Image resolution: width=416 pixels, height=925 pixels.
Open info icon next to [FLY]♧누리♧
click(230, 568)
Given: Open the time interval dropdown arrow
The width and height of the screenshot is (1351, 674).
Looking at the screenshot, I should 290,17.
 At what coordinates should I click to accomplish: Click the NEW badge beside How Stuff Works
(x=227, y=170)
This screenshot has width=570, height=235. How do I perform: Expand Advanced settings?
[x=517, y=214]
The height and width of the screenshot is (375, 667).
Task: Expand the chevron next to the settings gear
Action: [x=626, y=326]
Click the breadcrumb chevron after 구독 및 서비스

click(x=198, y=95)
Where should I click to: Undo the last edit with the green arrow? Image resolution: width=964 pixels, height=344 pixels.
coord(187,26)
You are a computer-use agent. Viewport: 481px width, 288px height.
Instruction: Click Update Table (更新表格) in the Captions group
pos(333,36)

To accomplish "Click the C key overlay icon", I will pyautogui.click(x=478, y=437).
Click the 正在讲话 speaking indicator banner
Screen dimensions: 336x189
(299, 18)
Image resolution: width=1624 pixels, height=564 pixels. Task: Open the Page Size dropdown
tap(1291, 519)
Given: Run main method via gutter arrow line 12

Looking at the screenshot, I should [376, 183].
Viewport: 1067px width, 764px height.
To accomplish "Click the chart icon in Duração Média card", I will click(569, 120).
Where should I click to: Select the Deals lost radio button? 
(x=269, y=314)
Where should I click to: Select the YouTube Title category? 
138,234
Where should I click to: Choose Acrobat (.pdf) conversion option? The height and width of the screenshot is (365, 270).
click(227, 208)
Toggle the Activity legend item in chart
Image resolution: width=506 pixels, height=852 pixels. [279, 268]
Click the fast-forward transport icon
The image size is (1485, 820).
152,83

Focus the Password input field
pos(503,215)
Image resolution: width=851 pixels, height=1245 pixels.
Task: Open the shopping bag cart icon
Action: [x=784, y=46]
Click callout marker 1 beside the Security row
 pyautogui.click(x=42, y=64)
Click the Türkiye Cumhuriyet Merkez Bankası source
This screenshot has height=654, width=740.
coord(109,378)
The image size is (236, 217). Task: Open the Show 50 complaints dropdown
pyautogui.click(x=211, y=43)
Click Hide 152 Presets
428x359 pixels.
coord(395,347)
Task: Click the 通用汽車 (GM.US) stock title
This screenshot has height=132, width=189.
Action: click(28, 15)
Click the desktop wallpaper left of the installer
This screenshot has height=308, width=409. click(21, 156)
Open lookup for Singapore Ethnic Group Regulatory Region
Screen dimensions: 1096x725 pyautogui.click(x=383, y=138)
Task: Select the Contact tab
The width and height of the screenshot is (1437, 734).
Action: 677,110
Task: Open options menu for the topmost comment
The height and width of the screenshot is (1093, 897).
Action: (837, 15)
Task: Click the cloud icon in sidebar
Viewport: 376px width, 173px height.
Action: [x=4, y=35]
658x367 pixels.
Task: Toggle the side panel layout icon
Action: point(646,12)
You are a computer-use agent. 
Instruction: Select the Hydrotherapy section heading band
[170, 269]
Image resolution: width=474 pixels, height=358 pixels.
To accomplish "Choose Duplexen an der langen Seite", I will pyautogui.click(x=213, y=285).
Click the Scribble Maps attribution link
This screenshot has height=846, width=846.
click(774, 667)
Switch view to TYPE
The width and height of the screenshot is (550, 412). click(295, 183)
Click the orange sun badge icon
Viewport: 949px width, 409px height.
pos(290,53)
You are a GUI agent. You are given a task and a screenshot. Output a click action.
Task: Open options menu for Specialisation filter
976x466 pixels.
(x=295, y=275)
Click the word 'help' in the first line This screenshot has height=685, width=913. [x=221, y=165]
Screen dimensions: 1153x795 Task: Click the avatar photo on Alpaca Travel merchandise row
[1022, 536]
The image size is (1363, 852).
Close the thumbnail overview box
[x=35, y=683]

What is expected = Count the lines in the entries above that contain the string "settings", matching case exactly. Reply with the number only.

Full output = 2